Black McDonald’s Franchise Owners Say Corporation Should Do More to Combat Inequity In Earnings Amid Settlement of Discrimination Suit

McDonald’s Corp. on Friday reached a settlement with two Black franchise owners who sued the corporation, alleging the company gave preferential treatment to white franchisees. Black McDonald’s operators are calling on the company to do more to invest in minority owners.

Brothers James and Darrell Byrd, operators of four McDonald’s restaurants in Tennessee, sued McDonald’s in October 2020, claiming the company pushed Black franchisees to areas that are “financial suicide missions.”

Court documents say the brothers filed the suit because they could not “allow other Black McDonald’s franchisees to be misled and injured by the same pipeline of discrimination that has plagued Black franchisees for decades.”

Specifically, the suit claims McDonald’s steers Black franchisees to areas with higher overhead costs where white operators refuse to open a restaurant.

The suit was filed on behalf of the Byrds and 186 other Black franchise owners across the country.

They sought damages of $4 million to $5 million for each store around the country for the “targeted discrimination.”

But the brothers dropped the suit and will leave the McDonald’s system after the company agreed to buy their restaurants for $6.5 million, Bloomberg reported.

“Discrimination has no place at McDonald’s and while we were confident in the strength of our case, this settlement enables all to move forward with an amicable resolution and in a manner that is consistent with our values,” the company said in a statement.

The statement noted that the court did not find that McDonald’s violated any laws.

McDonald’s announced before the settlement was reached that it would invest $250 million in minority owners through loan assistance programs, recruitment, and training.
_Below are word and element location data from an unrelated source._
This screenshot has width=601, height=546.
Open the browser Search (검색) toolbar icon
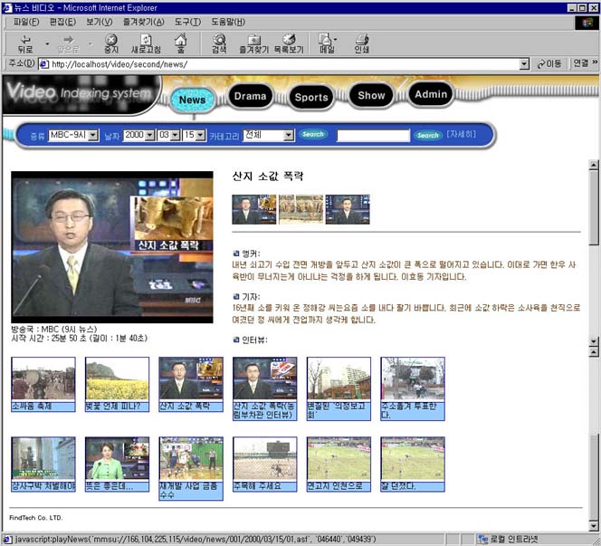click(x=219, y=43)
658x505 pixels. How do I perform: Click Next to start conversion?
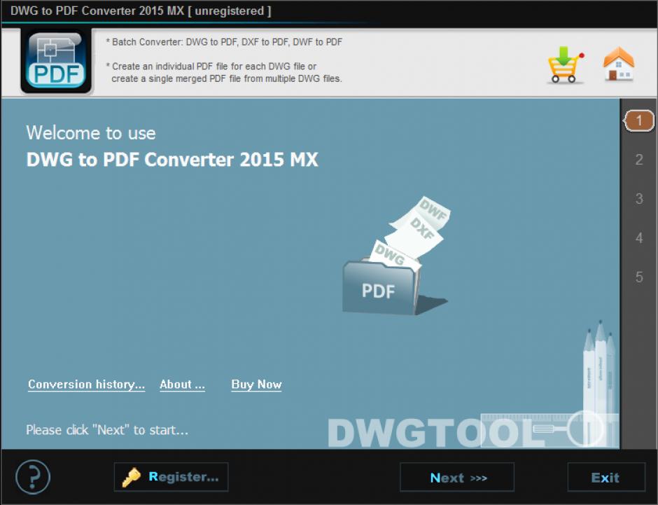(x=457, y=478)
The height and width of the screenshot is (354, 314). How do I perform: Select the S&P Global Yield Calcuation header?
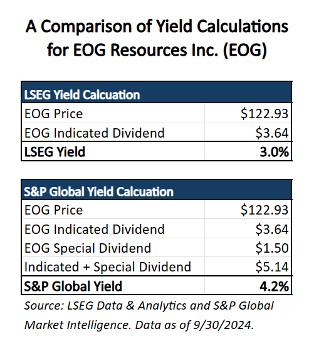click(98, 191)
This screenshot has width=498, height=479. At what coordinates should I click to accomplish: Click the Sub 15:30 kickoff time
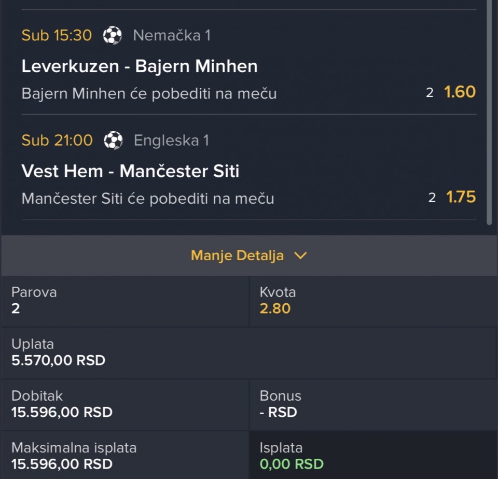pyautogui.click(x=57, y=35)
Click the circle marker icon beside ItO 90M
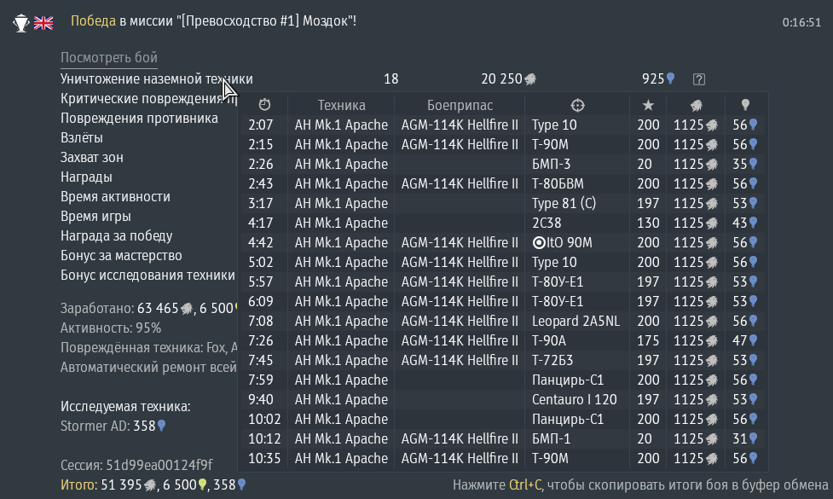This screenshot has height=499, width=833. [x=538, y=243]
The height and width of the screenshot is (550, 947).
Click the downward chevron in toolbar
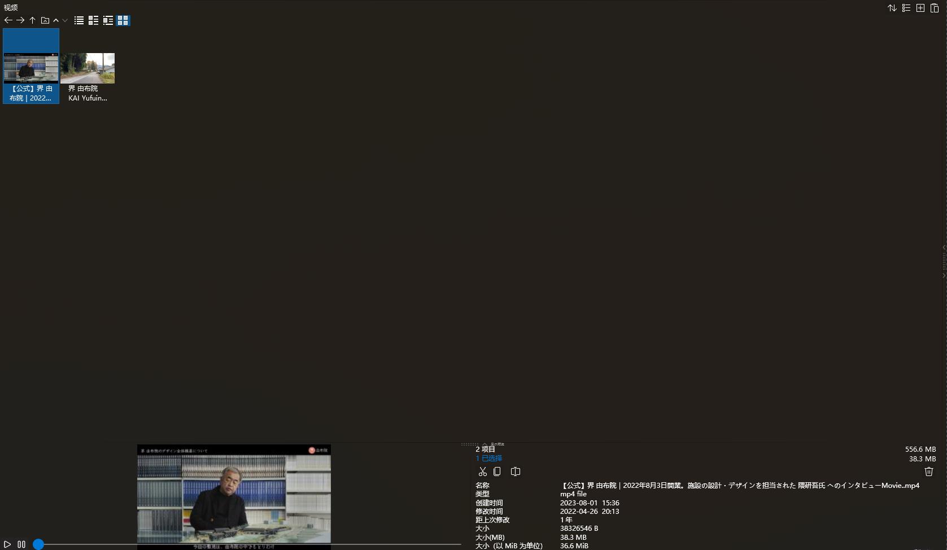click(65, 20)
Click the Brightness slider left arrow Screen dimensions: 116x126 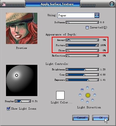pyautogui.click(x=67, y=70)
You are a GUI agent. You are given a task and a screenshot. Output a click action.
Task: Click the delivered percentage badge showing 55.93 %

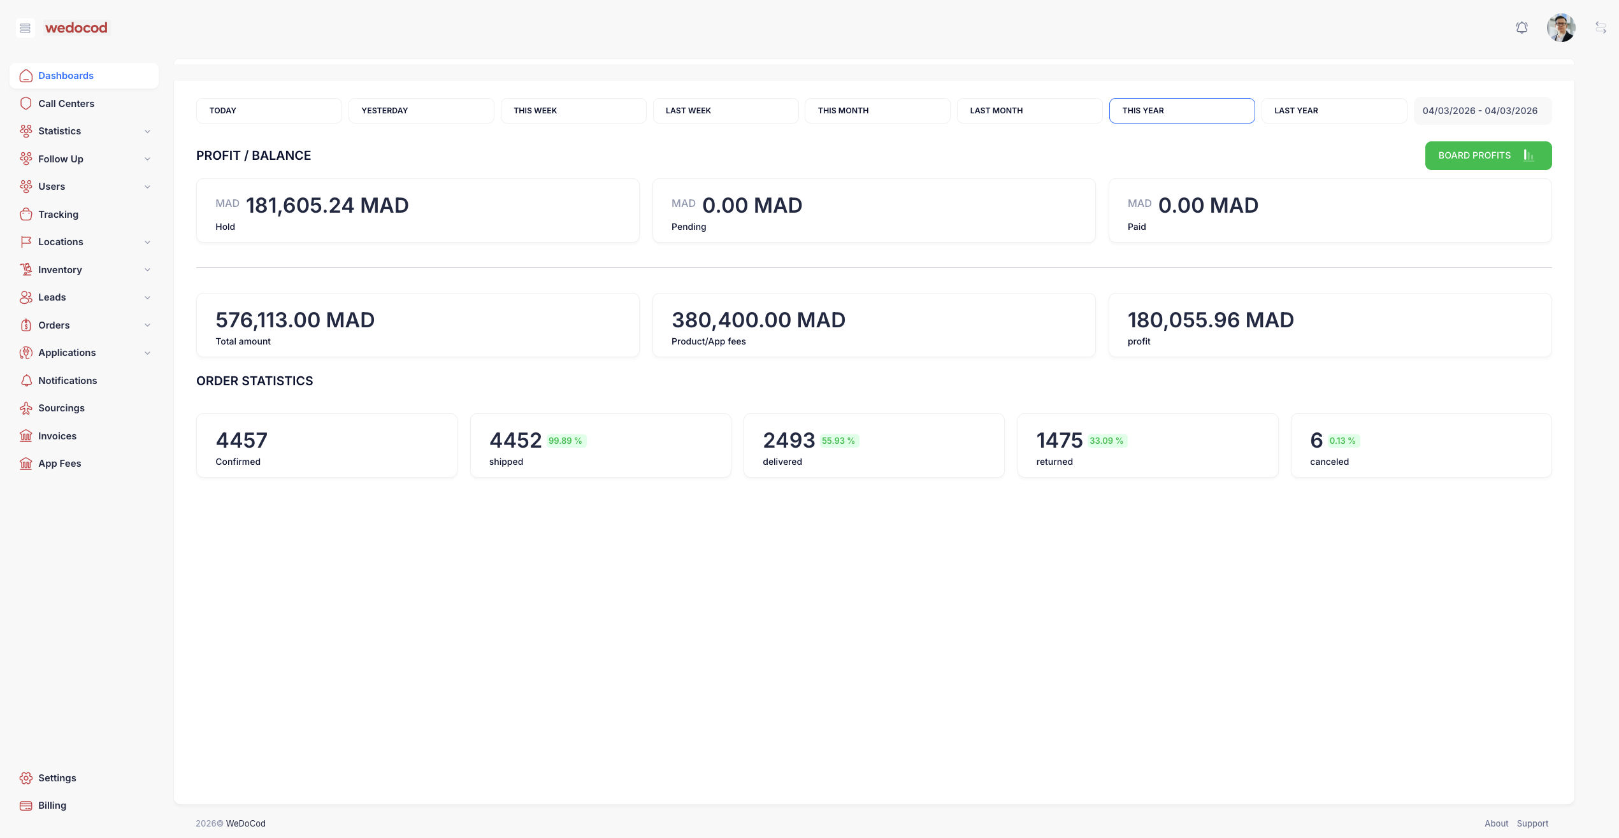(x=838, y=440)
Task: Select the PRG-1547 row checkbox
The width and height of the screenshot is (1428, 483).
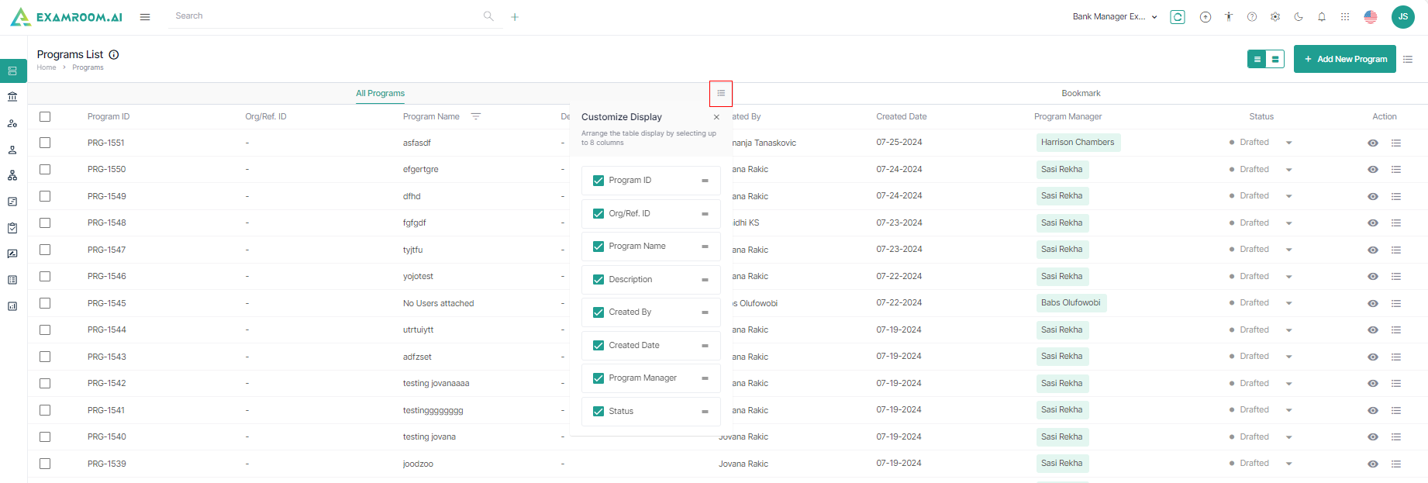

The company promised on Dec. 8 finance loans for women and other minorities over the next five years in the U.S.

“We’ve made clear that our ambition is to foster equitable opportunity for every single franchisee, and have made significant progress on this front,” Bill Lowery, vice president of diversity and ombudsman at McDonald’s, said in a statement.

But on Monday an association of Black franchise owners called on the company to do even more to support Black operators.

“McDonald’s needs to address the systemic barriers to success that are currently facing existing Black franchisees,” said Larry Tripplett, CEO of the National Black McDonald’s Operators Association.

“Without a permanent change to address existing inequities, new generations of franchisees will be saddled with extraordinary debt, huge financial challenges, and unable to become meaningful contributors to the communities they serve.”

Many Black McDonald’s franchise owners are choosing to leave the system, Business Insider reported in 2019. In 2008 there were 304 Black franchise owners, but by 2017, that number dropped to 222.

Meanwhile, the gap between the amount of money white franchisees make compared to what Black owners make each month continues to grow.

In 2012, the difference in monthly cash flow between Black and white franchisees was $24,600 per month and in 2017, it was about $60,600.